Ministri Christi sunt (ut minus sapiens dico), plus ego: in laboribus plurimis, in carceribus abundantius, in plagis supra modum, in mortibus frequenter.
24 Beş kez Yahudiler'den otuz dokuzar kırbaç yedim.
A Judæis quinquies, quadragenas, una minus, accepi.
25 Üç kez değnekle dövüldüm, bir kez taşlandım, üç kez deniz kazasına uğradım. Bir gün bir gece açık denizde kaldım.
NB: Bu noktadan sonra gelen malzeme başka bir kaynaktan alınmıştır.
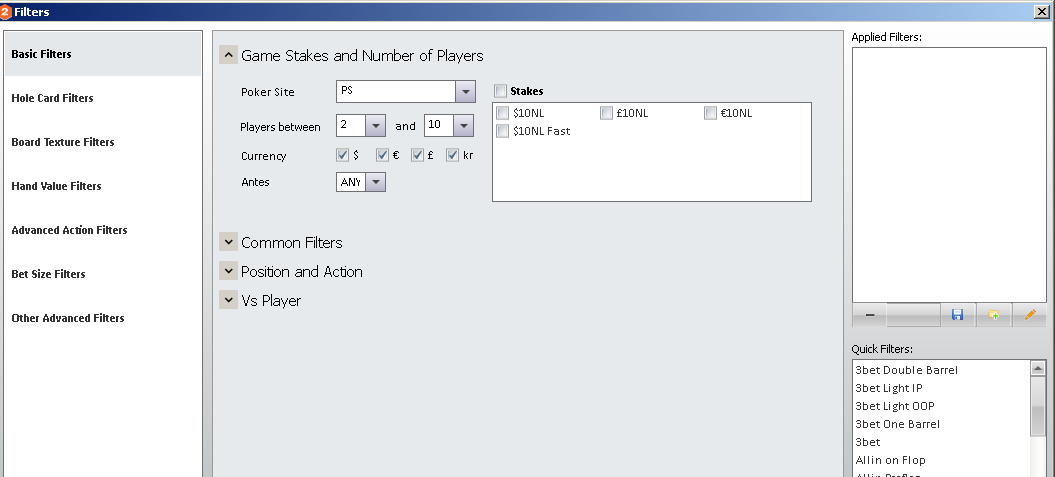Click the save filter floppy disk icon

[x=957, y=314]
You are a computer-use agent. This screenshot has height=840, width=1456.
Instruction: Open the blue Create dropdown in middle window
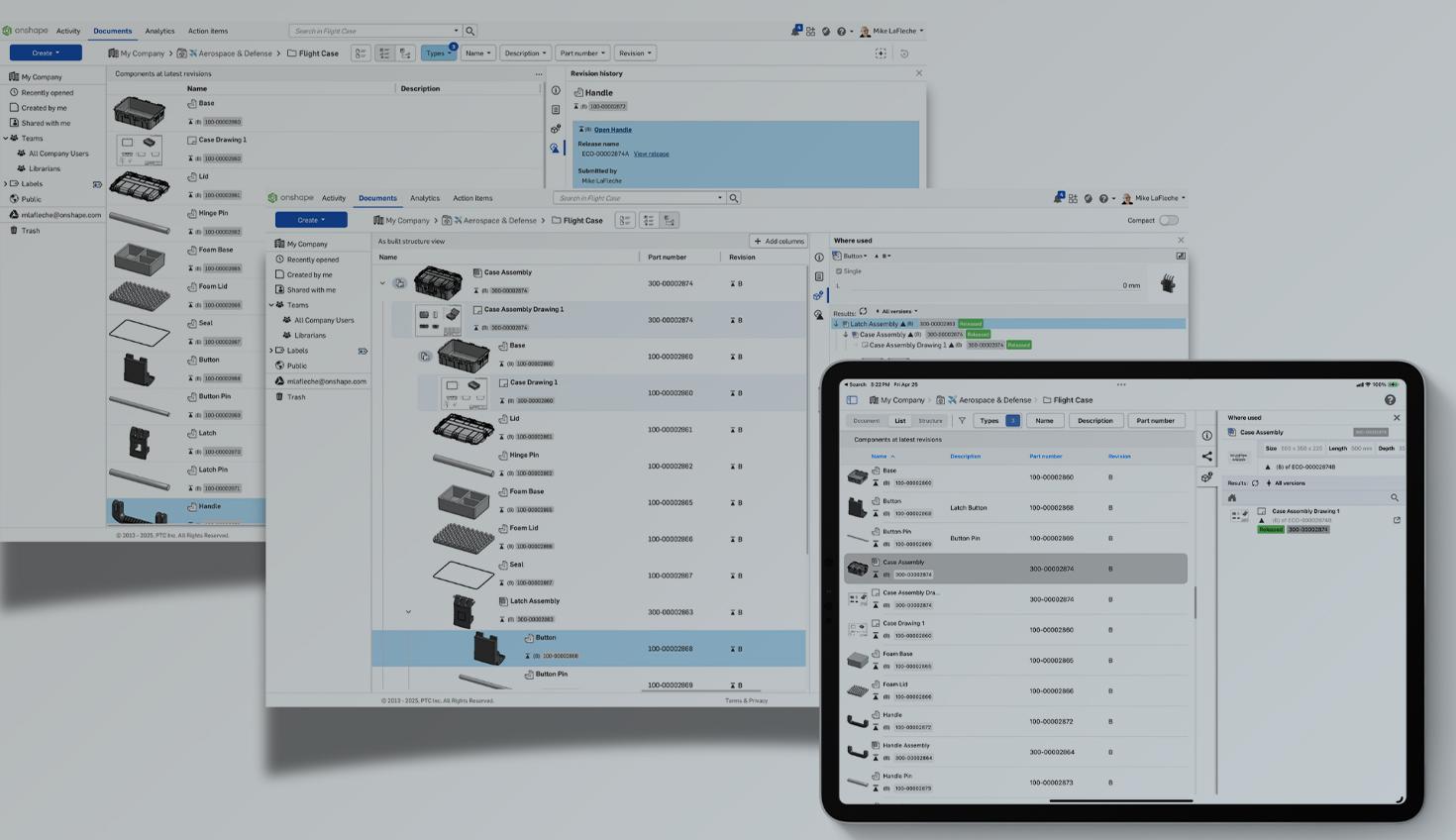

Ter virgis cæsus sum, semel lapidatus sum: ter naufragium feci, nocte et die in profundo maris fui,
26 Sık sık yolculuk ettim. Irmaklarda, haydutlar arasında, gerek soydaşlarımın gerekse öteki ulusların arasında tehlikelere uğradım. Kentte, kırda, denizde, sahte kardeşler arasında tehlikelere düştüm.
in itineribus sæpe, periculis fluminum, periculis latronum, periculis ex genere, periculis ex gentibus, periculis in civitate, periculis in solitudine, periculis in mari, periculis in falsis fratribus:
27 Emek verdim, sıkıntı çektim, çok kez uykusuz kaldım. Açlığı, susuzluğu tattım. Çok kez yiyecek sıkıntısı çektim, soğukta çıplak kaldım.
in labore et ærumna, in vigiliis multis, in fame et siti, in jejuniis multis, in frigore et nuditate,
28 Öbür sorunların yanısıra, bütün kiliseler için her gün çektiğim kaygının baskısı var üzerimde.
præter illa quæ extrinsecus sunt, instantia mea quotidiana, sollicitudo omnium ecclesiarum.
29 Kim güçsüz olur da ben güçsüz olmam? Kim günaha düşürülür de ben onun için yanmam?
Quis infirmatur, et ego non infirmor? quis scandalizatur, et ego non uror?
30 Övünmem gerekiyorsa, güçsüzlüğümü gösteren şeylerle övüneceğim.
Si gloriari oportet, quæ infirmitatis meæ sunt, gloriabor.
31 Rab İsa'nın sonsuza dek övülecek olan Tanrısı ve Babası biliyor ki, yalan söylemiyorum. (aiōn g165)
Deus et Pater Domini nostri Jesu Christi, qui est benedictus in sæcula, scit quod non mentior. (aiōn g165)
32 Şam'da Kral Aretas'ın valisi beni yakalatmak için kenti denetim altına almıştı.
Damasci præpositus gentis Aretæ regis custodiebat civitatem Damascenorum ut me comprehenderet:
33 Ama beni küfe içinde surdaki bir pencereden sarkıttılar; böylece onun elinden sıyrılıp kaçtım.
et per fenestram in sporta dimissus sum per murum, et sic effugi manus ejus.